Teri’s Notebook: Setting fire to the past and future | NevadaAppeal.com

Teri’s Notebook: Setting fire to the past and future

Teri Vance
Teri Vance, in Carson City, Nev., on Friday, April 19, 2019.
Cathleen Allison | Nevada Momentum

I spent the New Year’s Eve of 1996 and 1997 living in Ecuador. They have a tradition down there of burning the Año Viejo, or the Old Year.

Sometimes, they create an effigy of a politician, an ex lover or a former friend as a way of bidding good riddance. Other times, they just create a dummy to represent the year gone by.

In any regard, they stuff the dummy with firecrackers and drag it into the street. When the clock strikes midnight, the Año Viejos are lit.

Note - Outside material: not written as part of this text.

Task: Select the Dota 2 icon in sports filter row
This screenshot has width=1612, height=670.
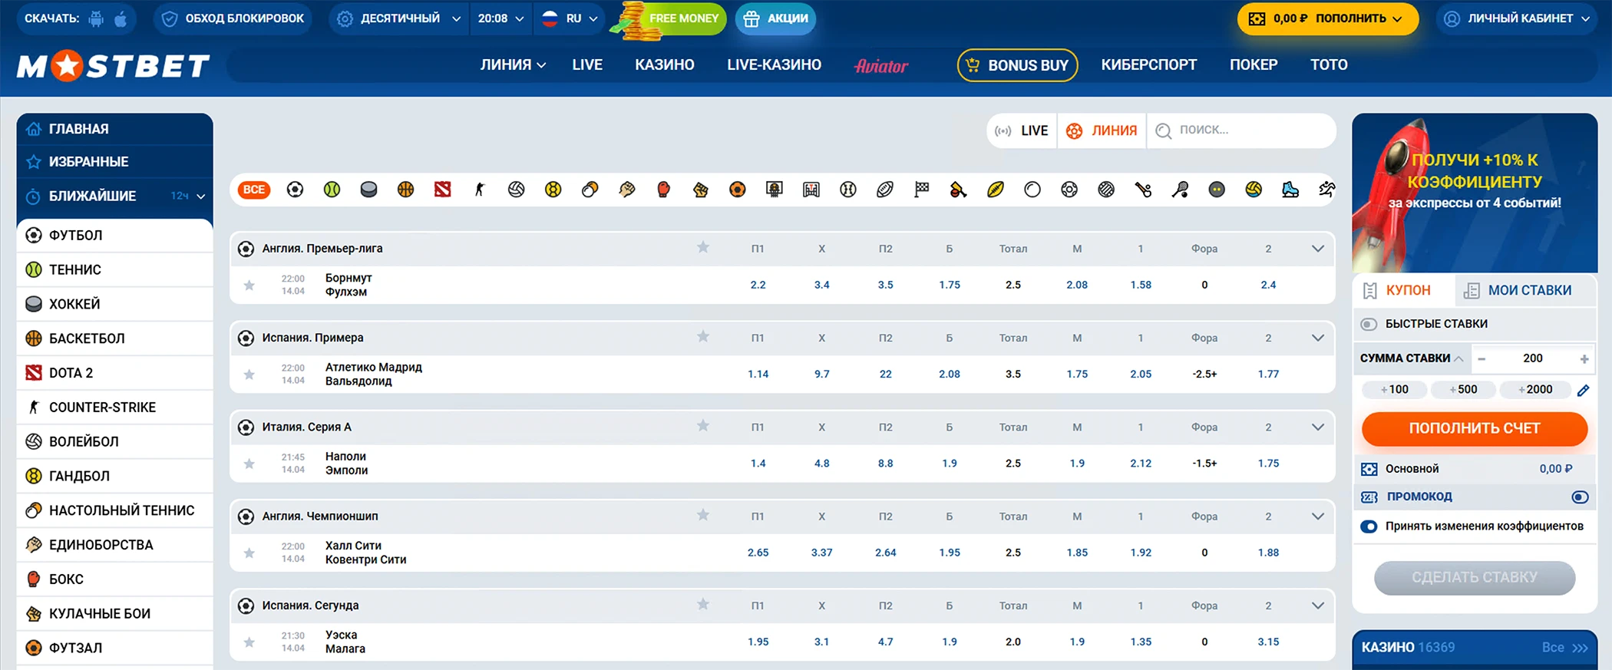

The darkened streets are lit by the orange and red bursts of flame. The bangs of pops of thousands of firecrackers going off at once sound more like a war zone than a celebration.

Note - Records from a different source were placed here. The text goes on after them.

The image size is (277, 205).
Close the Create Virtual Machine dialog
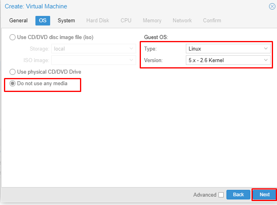pyautogui.click(x=272, y=6)
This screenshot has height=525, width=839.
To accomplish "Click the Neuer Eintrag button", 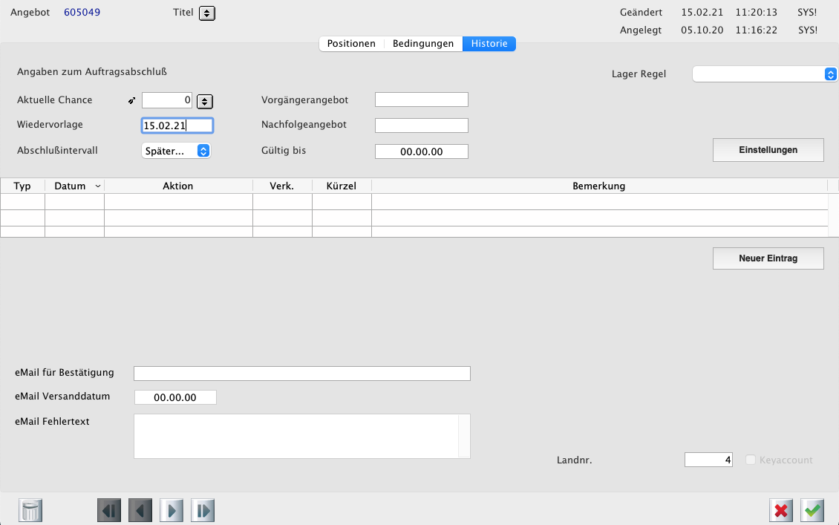I will [x=768, y=258].
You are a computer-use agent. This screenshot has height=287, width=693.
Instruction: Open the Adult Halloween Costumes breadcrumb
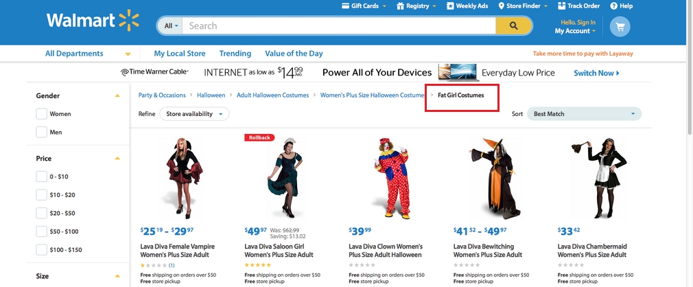pos(272,95)
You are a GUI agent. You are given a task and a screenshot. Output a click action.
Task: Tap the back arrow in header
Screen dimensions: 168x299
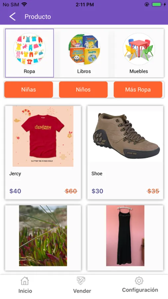[x=12, y=17]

There are cheers and laughter and kissing and frivolity, until the Old Year smolders into ashes in streets.

In this tradition, there is a real sense of letting go of the past. All that remains is the smell of smoke in the air.

In a very different experience, I attended a full moon ceremony last summer.

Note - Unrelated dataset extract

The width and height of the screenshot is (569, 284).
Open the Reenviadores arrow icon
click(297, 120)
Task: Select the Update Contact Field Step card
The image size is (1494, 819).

As part of the ritual, we wound our way through a labyrinth, pondering our intentions we wanted to manifest for the coming lunar cycle.

At the conclusion, we wrote those intentions — or goals — down on a piece of flash paper. We then set the fire ablaze, releasing those intentions.

These two traditions are at the forefront of my mind in this space right now, the week where the old decade is coming to an end and a new one is ushering in.

While one ritual is focused on the past and the other on the future, they both involve burning.

Now, it may just be my fascination with fire that is drawing me to the symbolism here, but I think it’s something more.

When I look back over the past decade, I can see there has been some great change in my life. Some of it was planned for and achieved, while most of it has been more of an evolution.

I got married, and in doing so, gained two bonus children. I changed careers — twice, lost my dad and have experienced a complete paradigm shift in many ways.

Most of it was completely unexpected.

As I look to the coming year — and decade — there are certainly things I want to achieve. At this point in my life, I am starting to focus on long-term health — in physical, financial, emotional and spiritual wellness.

While I am a firm believer in goal-setting, I am also practical enough to know I can’t control everything.

In fact, I’ve noticed when I want something too much, I seem to drive it away. Or I get paralyzed by the pressure of achieving it.

That’s why I’m focused on the fire. I’m tossing into the blaze all of those beliefs that have held me back and made my world small.

The ashes will fertilize the soil for the next 10 years.

Likewise, I’m lighting a match to my expectations for things to come.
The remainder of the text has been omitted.